Le break surélevé e-Outback sera disponible au milieu de cette année. ©Subaru
Pour la distribution, Subaru va s’appuyer sur un réseau de 35 concessions, ce à quoi viennent s’ajouter 15 points d’après-vente. Parmi les acteurs qui ont pris le panneau, citons tout naturellement Autosphere, qui est la filiale de distribution d’Emil Frey France, mais également les groupes Amplitude, Suma, de Willermin, Maurin et Théobald, sans oublier dans les Drom-Com, Lanes Automobiles en Martinique (972) et Soreva à La Réunion (974). Avec 35 points de vente, Pierre Guignot indique que “le réseau couvre 100 % du marché des électriques“.
Un réseau de 35 points de vente
“Le déploiement est extrêmement léger, poursuit-il. Nous demandons un showroom de 120 m² minimum afin d’exposer trois voitures et de la PLV avec le nouveau logo.” Exit le bleu et le jaune, la nouvelle identité de Subaru est désormais noire.
Les ambitions de Subaru restent modestes. Pour la première année, la marque vise 300 à 500 véhicules. Dès l’année prochaine, sur une année pleine, Pierre Guignot prévoit entre 1 000 et 1 500 véhicules, “ce qui correspond en moyenne à ce que faisait Subaru en France dans les bonnes années.“
Un million de véhicules dans le monde
Dans le monde, Subaru écoule environ un million de voitures et 70 % aux États-Unis. Elles sont produites dans deux usines : l’une au Japon, l’autre aux États-Unis.

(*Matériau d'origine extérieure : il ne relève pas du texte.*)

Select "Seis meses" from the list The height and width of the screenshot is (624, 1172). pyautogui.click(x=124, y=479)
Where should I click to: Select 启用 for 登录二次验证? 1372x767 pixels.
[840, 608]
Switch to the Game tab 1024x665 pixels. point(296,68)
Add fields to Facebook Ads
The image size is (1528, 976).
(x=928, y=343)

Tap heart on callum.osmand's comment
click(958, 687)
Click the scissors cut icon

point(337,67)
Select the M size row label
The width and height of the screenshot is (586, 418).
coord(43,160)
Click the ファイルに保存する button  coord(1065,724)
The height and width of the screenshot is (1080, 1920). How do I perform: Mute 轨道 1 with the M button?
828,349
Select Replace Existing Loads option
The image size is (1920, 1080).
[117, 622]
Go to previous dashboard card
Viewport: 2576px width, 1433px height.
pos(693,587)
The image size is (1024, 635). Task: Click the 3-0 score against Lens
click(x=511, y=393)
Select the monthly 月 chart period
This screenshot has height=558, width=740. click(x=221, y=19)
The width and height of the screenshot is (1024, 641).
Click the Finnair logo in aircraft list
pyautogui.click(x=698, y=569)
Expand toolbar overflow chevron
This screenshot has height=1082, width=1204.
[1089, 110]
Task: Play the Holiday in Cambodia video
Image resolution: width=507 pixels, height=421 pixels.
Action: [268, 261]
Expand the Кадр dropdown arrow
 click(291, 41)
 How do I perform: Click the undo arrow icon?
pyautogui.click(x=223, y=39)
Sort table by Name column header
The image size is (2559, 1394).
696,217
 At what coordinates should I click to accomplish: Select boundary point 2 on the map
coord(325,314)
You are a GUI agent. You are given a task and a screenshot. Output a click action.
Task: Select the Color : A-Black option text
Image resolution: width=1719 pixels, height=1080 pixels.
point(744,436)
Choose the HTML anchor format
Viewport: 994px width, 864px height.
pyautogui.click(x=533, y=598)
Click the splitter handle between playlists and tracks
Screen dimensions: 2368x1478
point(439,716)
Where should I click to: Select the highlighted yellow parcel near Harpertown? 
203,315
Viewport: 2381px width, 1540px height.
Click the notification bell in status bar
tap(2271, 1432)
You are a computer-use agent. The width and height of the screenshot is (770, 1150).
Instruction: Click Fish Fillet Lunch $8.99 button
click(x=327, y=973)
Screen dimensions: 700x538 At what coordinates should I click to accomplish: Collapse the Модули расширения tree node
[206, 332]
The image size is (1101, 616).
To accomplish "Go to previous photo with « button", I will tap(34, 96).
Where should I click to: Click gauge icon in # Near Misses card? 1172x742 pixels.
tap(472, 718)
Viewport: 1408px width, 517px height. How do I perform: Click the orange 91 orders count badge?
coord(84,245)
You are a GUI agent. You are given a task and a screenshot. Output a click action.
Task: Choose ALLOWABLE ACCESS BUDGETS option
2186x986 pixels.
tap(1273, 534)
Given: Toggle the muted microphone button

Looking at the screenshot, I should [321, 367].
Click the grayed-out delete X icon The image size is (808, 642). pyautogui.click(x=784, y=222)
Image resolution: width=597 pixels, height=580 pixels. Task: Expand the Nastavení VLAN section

En Europe, la marque est principalement présente en Allemagne, son plus gros marché, et en Suisse, ces deux pays étant également distribués par Emil Frey. Sur l’ensemble du continent, Subaru a commercialisé environ 20 475 véhicules, en baisse de 9,8 %, “une baisse liée à un contingentement des productions pour l’Europe“, explique Pierre Guignot.